Подскочив на стуле, Диомидов так сильно хлопнул по столу ладонью, что Лидия вздрогнула, узенькая спина ее выпрямилась, а плечи подались вперед так, как будто она пыталась сложить плечо с плечом, закрыться, точно книга.

Варвара неутомимо кушала шоколад, прокусывая в конфетке дырочку, высасывала ликер, затем, положив конфетку в рот, облизывала губы и тщательно вытирала пальчики платком. Самгин подозревал, что наслаждается она не столько шоколадом, сколько тем, что он присутствует при свидании Лидии с Диомидовым и видит Лидию в глупой позиции: безмолвной, угнетенной болтовнею полуумного парня.

«Хитрая бестия», — думал он, искоса поглядывая на Варвару, вслушиваясь в задыхающийся голос уставшего проповедника, а тот, ловя пальцами воздух, встряхивая расколотой головою, говорил:

— От Евы начиная, развращаете вы! Авель-то в раю был зачат, а Каин — на земле, чтоб райскому человеку дать земного врага…

— Первым сыном Евы был Каин, — тихо напомнила Лидия, поднялась и отошла к печке.

Диомидов, опираясь руками в стол, тоже медленно и тяжело привстал, глаза его выкатились, лицо неестественно вытянулось, опало.

— Ну, да, Каин, я забыл, — бормотал он, мигая. — Каин… Ну, что ж? Соблазнил-то Еву дьявол…

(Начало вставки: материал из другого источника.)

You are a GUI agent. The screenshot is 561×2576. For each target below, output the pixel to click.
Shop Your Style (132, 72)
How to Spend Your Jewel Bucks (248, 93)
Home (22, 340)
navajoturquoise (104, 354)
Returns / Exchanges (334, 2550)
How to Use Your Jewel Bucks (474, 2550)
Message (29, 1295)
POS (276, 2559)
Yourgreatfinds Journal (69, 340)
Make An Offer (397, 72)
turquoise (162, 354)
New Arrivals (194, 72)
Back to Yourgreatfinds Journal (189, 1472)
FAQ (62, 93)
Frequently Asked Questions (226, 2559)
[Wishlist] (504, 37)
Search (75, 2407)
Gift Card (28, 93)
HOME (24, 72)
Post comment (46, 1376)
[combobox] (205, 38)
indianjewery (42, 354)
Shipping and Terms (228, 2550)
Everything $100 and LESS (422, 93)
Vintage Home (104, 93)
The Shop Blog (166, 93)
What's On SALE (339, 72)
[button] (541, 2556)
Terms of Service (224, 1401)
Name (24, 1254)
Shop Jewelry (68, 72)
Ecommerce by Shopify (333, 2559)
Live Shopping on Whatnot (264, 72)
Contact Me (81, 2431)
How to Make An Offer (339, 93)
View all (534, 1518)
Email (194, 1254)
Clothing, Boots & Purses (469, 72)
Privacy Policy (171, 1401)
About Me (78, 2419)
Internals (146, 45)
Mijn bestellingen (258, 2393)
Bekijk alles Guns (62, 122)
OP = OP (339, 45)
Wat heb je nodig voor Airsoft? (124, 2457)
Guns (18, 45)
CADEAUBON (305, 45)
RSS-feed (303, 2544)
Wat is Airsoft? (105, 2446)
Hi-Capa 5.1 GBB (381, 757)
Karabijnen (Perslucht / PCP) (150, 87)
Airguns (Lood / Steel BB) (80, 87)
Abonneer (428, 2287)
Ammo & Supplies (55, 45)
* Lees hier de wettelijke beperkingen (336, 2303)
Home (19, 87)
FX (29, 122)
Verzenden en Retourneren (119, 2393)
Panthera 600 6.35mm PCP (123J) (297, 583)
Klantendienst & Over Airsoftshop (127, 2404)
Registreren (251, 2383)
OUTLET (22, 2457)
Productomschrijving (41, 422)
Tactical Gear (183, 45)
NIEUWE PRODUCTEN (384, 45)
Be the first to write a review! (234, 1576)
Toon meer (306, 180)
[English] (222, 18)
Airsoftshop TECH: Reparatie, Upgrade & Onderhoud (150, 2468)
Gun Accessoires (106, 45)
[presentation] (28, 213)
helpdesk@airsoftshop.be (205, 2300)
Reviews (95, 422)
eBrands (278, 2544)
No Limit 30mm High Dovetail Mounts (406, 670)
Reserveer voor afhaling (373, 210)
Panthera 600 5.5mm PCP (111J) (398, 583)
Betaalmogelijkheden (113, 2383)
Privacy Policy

— Вам, Диомидов, хоть библию надо почитать, — заговорил Клим, усмехаясь. Он хотел сказать мягко, снисходительно, а вышло злорадно, и Клим видел, что это не понравилось Лидии. Но он продолжал:

— Надо поучиться, а то вы компрометируете мысль, ту силу, которая отводит человека от животного, но которой вы еще не умеете владеть…

— Я человек простой, — тихо и обиженно вставил Диомидов.

— Именно, — согласился Клим. — И это вам следует помнить. Вы начитались Толстого, кажется…

— Ну так что?

— Но Толстой устал от бесконечного усложнения культурной жизни, которую он сам же мастерски усложняет как художник. Он имеет право критики потому, что много знает, а — вы? Что вы знаете?

— Жить нельзя, вот что, — сказал Диомидов под стол.

— Перестань, Клим, ты плохо говоришь.

Это произнесла Лидия очень твердо, почти резко. Она выпрямилась и смотрела на него укоризненно. На белом фоне изразцов печки ее фигура, окутанная дымчатой шалью, казалась плоской. Клим почувствовал, что в горле у него что-то зашипело, откашлялся и сказал:

— Плохо? Может быть. Но я не могу поощрять почтительным молчанием варварские искажения.

— Ну, что ж! Я уйду!

Диомидов поднялся со стула как бы против воли, но пошел очень быстро, сапоги его щеголевато скрипели.

— Подождите, Семен, — крикнула Лидия и тоже пошла в прихожую, размахивая шалью. Клим взглянул на Варвару; кивнув головою, она тихонько одобрила его:

— Прекрасно отчитали, так и надо!

В прихожей Диомидов топал ногами, надевая галоши, Варвара шептала:

— Конечно, это не отрезвит ее. Вы замечаете, какая она стала отчужденная? И это — после Парижа…

— Что же, Париж — купель Силоамская, что ли? — пробормотал Клим, прислушиваясь, готовясь к объяснению с Лидией. Громко хлопнула дверь. Варвара, заглянув в прихожую, объявила:

— Она ушла с ним!

— Почему это радует вас? — спросил Самгин, строго осматривая ее. — Мне тоже надо идти. До свидания.

Но уйти он не торопился, стоял пред Варварой, держа ее руку в своей, и думал, что дома его ждет скука, ждут беспокойные мысли о Лидии, о себе.

Дома его ждал толстый конверт с надписью почерком Лидии; он лежал на столе, на самом видном месте. Самгин несколько секунд рассматривал его, не решаясь взять в руки, стоя в двух шагах от стола. Потом, не сходя с места, протянул руку, но покачнулся и едва не упал, сильно ударив ладонью по конверту.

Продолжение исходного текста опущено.